(Beginning of Given records)

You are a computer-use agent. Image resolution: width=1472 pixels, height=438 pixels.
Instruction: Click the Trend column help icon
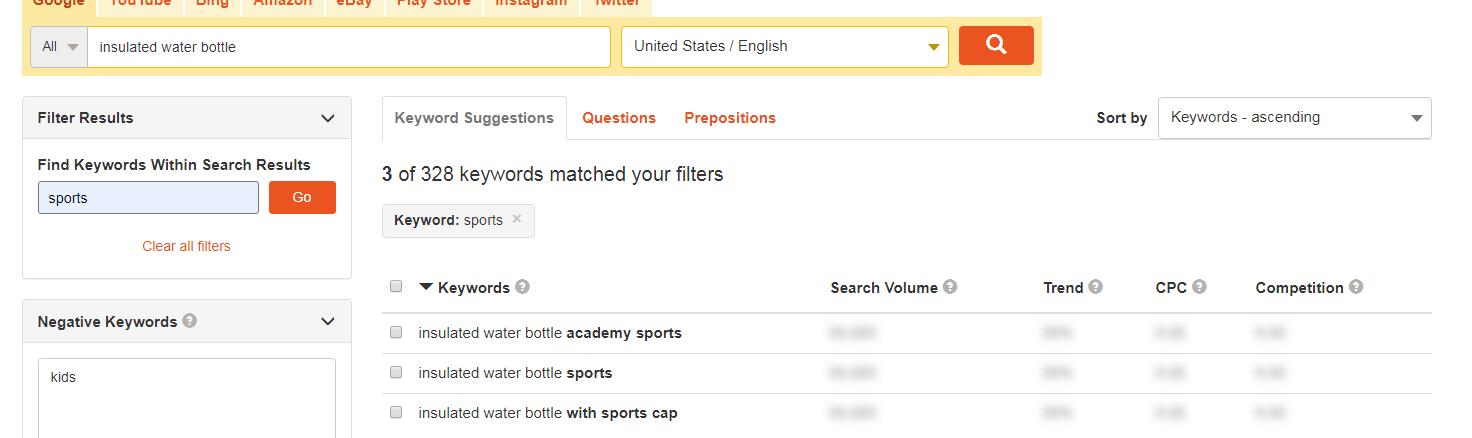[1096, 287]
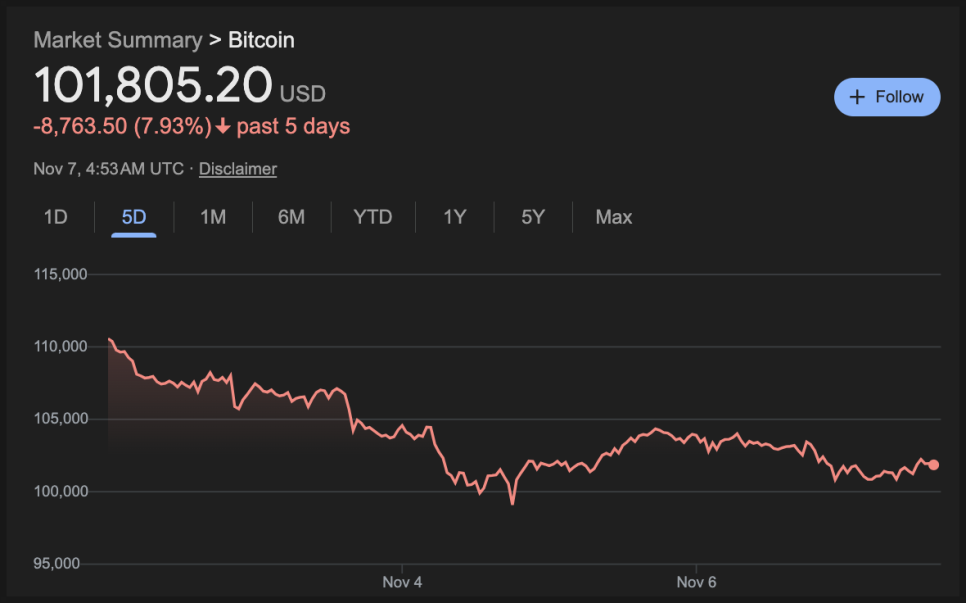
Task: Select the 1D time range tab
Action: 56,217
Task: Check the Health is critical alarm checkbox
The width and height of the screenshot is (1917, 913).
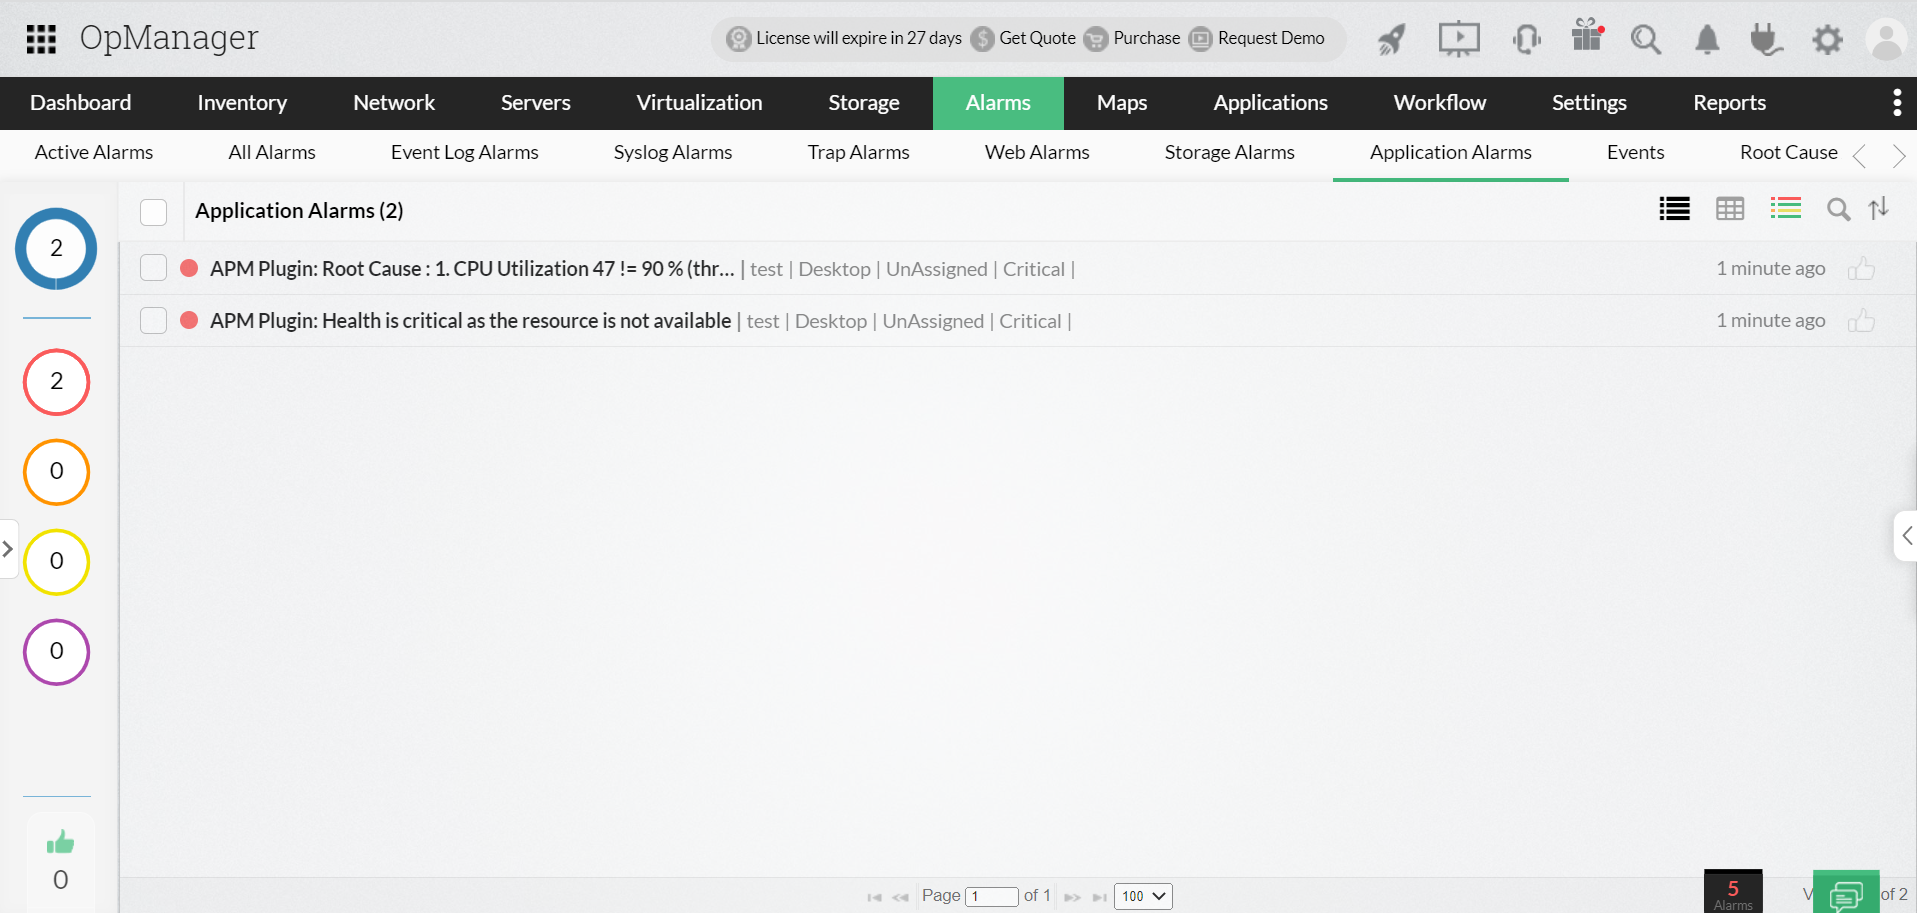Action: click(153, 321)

(End of Given records)

> _To do_:
Return the records above verbatim, images excluded.

> _Solved problem_:
You are a computer-use agent. Image resolution: width=1472 pixels, height=438 pixels.
Instruction: Click the Trend column help icon
[1096, 287]
Task: Select the 1D time range tab
Action: 56,217
Task: Check the Health is critical alarm checkbox
The width and height of the screenshot is (1917, 913).
Action: click(153, 321)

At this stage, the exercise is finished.